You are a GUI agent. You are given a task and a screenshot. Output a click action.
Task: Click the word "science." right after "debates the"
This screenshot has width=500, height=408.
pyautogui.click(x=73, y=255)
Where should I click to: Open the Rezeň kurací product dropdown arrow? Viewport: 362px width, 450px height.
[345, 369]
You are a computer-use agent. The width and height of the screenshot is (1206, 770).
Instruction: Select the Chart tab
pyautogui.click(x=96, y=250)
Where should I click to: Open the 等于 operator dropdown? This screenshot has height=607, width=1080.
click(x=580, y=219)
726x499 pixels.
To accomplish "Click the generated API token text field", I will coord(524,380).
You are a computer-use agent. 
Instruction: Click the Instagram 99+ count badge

> [REQUIREMENT]:
Copy exactly. Include the line containing "Where should I click to: Open the 等于" and every later line through the end of the listing, and nothing else.

> [OUTPUT FOR THIS EXERCISE]:
Where should I click to: Open the 等于 operator dropdown? This screenshot has height=607, width=1080.
click(x=580, y=219)
726x499 pixels.
To accomplish "Click the generated API token text field", I will coord(524,380).
You are a computer-use agent. 
Instruction: Click the Instagram 99+ count badge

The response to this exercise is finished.